What you will do -
From the entries below, copy every line where the string "agent" appears.
*** Extracted entries ***
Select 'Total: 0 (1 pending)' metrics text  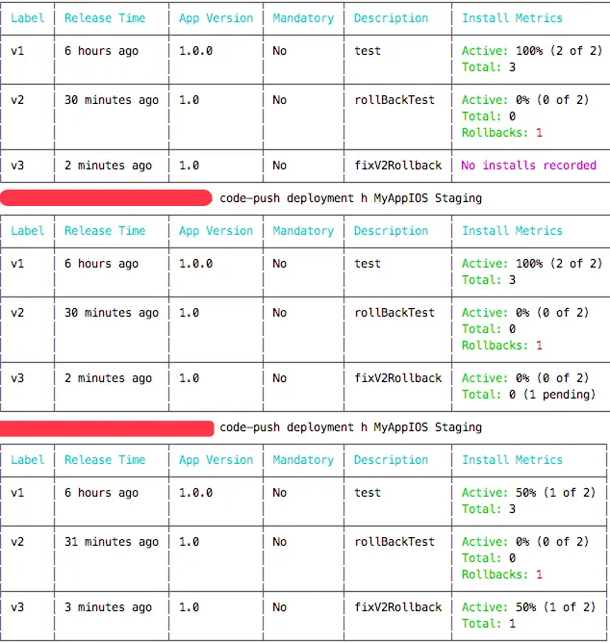point(528,395)
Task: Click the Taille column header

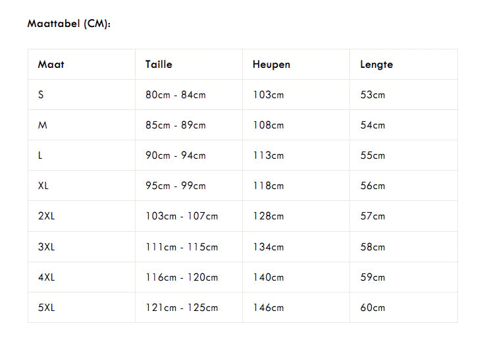Action: pyautogui.click(x=159, y=65)
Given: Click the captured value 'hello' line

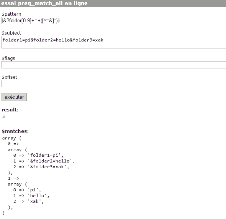Looking at the screenshot, I should [x=31, y=196].
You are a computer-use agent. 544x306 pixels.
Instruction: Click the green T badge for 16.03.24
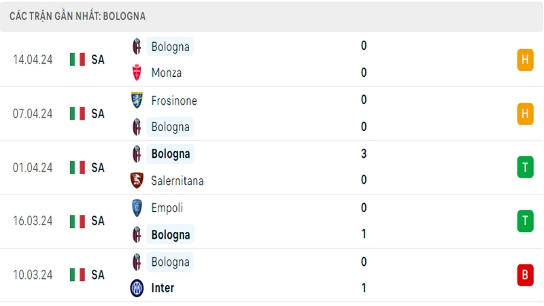coord(525,221)
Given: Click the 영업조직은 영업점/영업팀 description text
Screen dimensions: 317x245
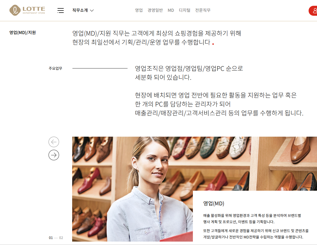Looking at the screenshot, I should click(189, 73).
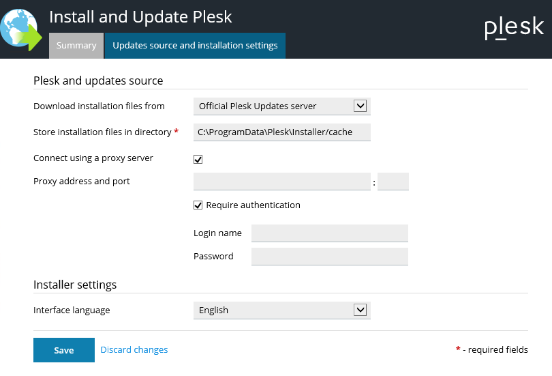The height and width of the screenshot is (376, 552).
Task: Click the Discard changes link
Action: (x=134, y=350)

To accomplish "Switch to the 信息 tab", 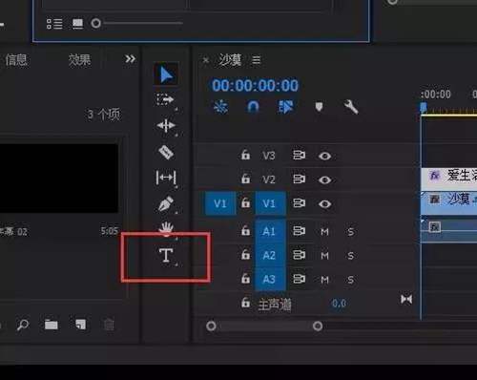I will pyautogui.click(x=16, y=60).
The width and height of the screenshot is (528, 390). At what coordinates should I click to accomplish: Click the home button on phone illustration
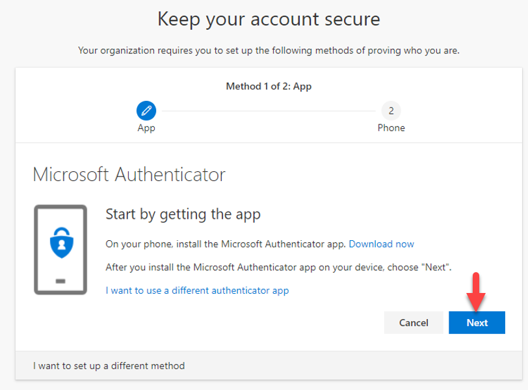(x=60, y=281)
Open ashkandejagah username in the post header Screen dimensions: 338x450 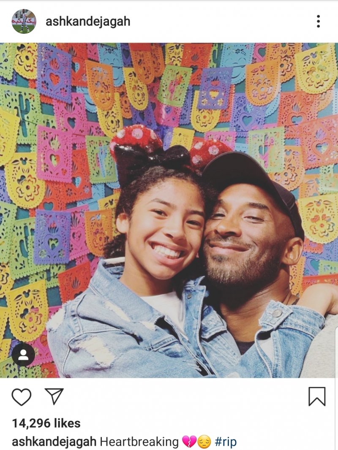88,22
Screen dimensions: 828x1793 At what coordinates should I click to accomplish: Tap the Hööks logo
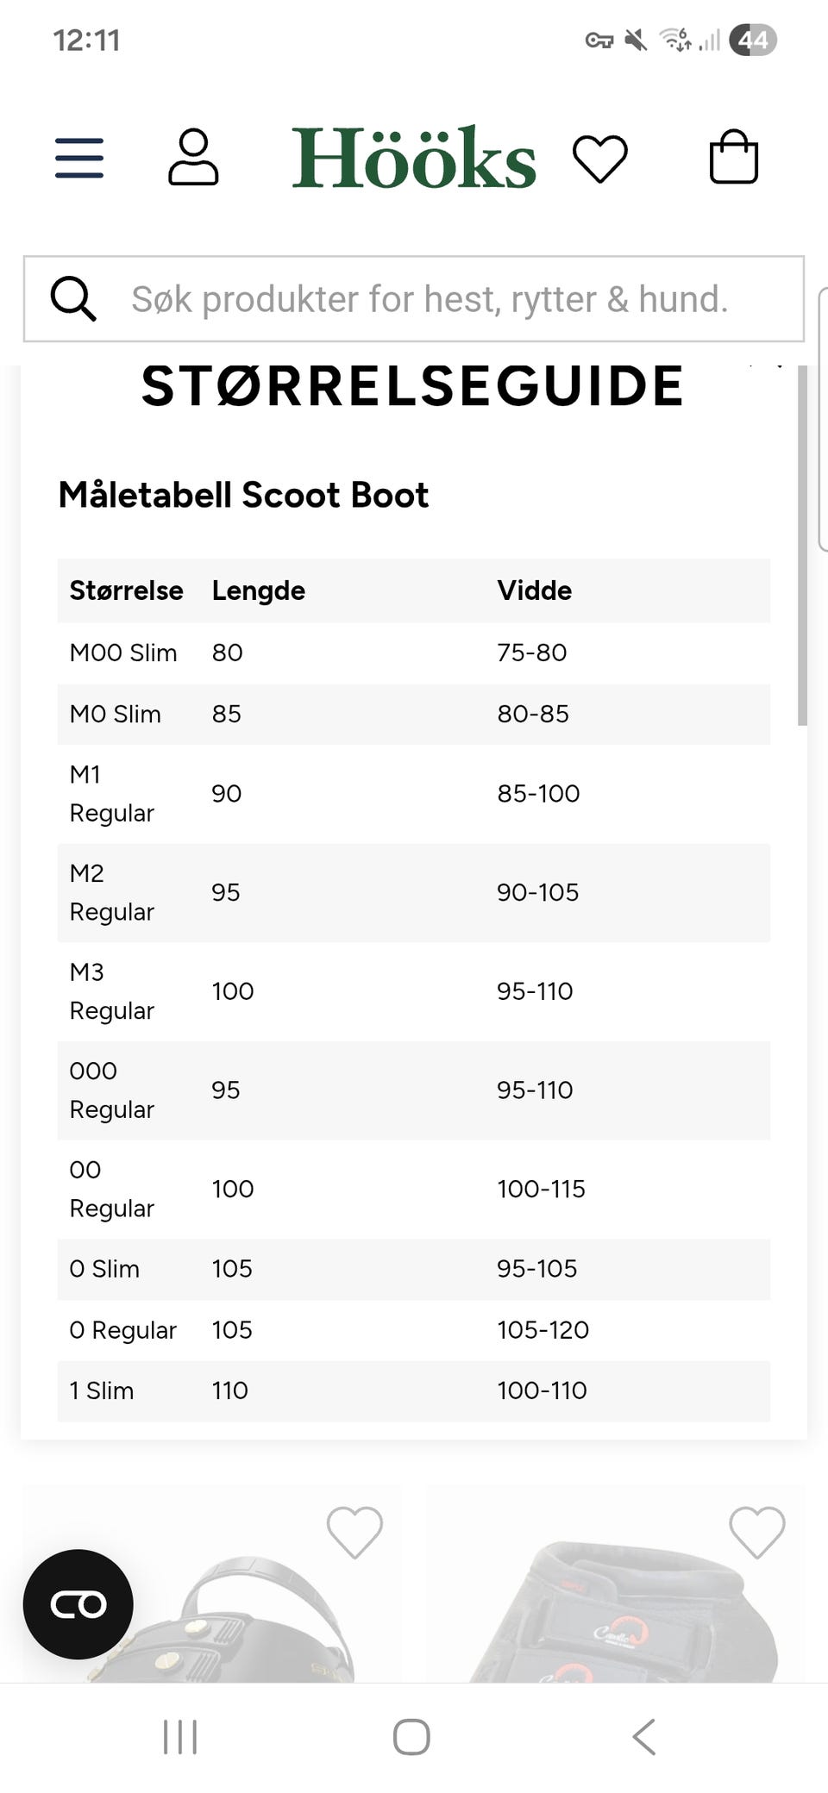point(414,157)
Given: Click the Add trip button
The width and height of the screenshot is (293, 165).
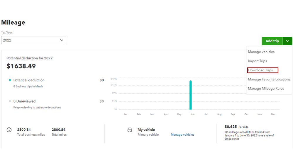Looking at the screenshot, I should pyautogui.click(x=272, y=41).
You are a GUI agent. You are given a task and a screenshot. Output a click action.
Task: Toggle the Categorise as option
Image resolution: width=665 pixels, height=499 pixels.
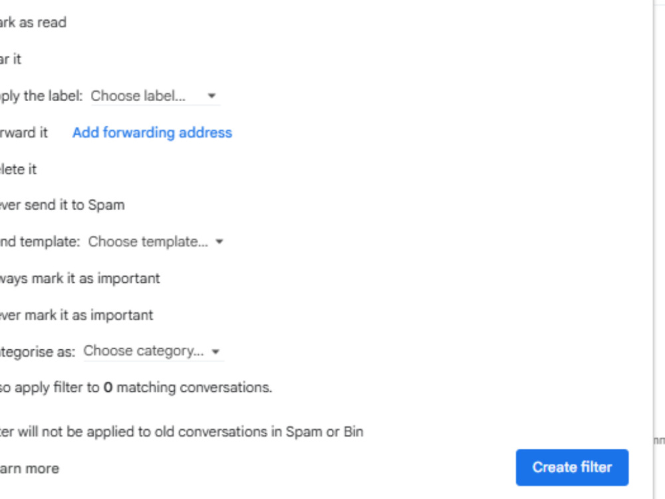click(37, 352)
*** End of Extracted entries ***
Completed exercise -
You are a computer-use agent. 544x306 pixels.
You are a GUI agent. You are given a task and a screenshot. Output a click action.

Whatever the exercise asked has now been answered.